__TO DO__:
Word for word, please restate the line that contains "Task: Click the trailing slash code snippet" and all lines after it through the end of the material, minus the pictures.

__MATERIAL FOR THE TASK__:

☆ ☆ ☆

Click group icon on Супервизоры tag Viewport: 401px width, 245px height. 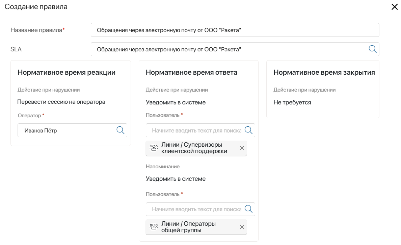[154, 148]
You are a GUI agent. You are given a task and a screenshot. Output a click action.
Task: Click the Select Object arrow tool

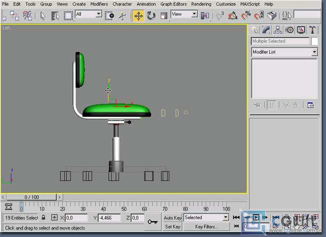[x=43, y=16]
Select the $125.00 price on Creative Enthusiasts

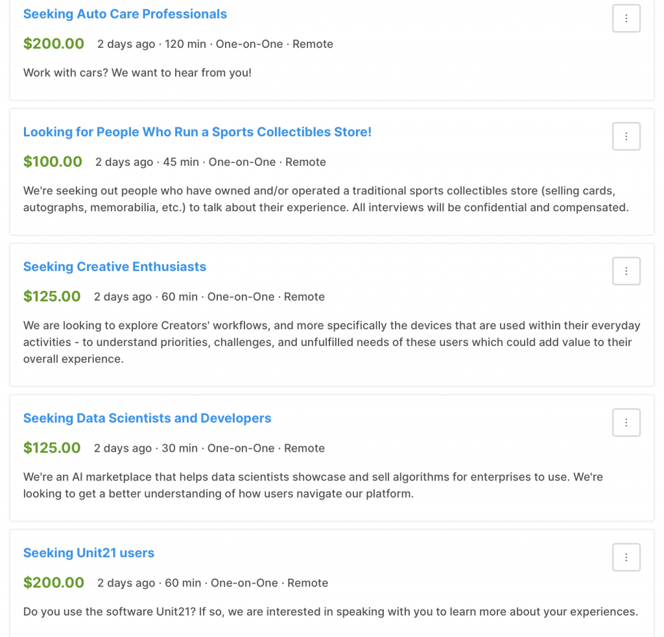(x=52, y=297)
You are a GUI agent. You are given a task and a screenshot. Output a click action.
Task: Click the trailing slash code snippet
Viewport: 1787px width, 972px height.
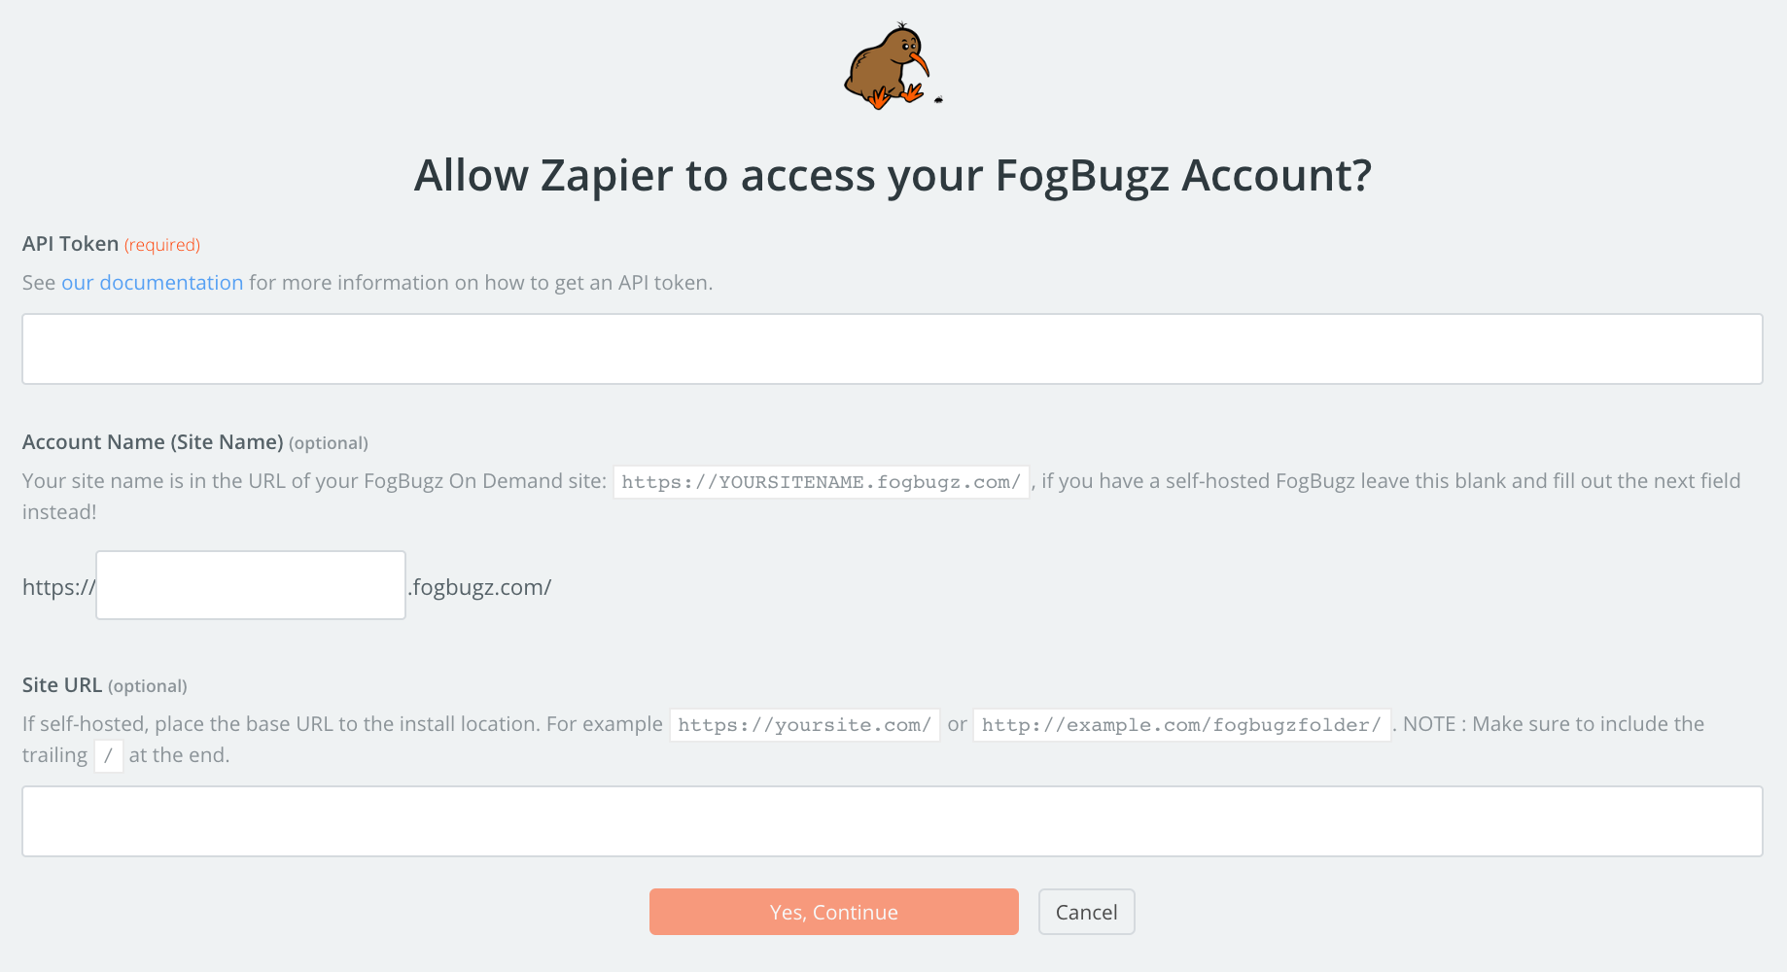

☆ ☆ ☆

__SOLUTION TO THE EXERCISE__:
Task: Click the trailing slash code snippet
Viewport: 1787px width, 972px height.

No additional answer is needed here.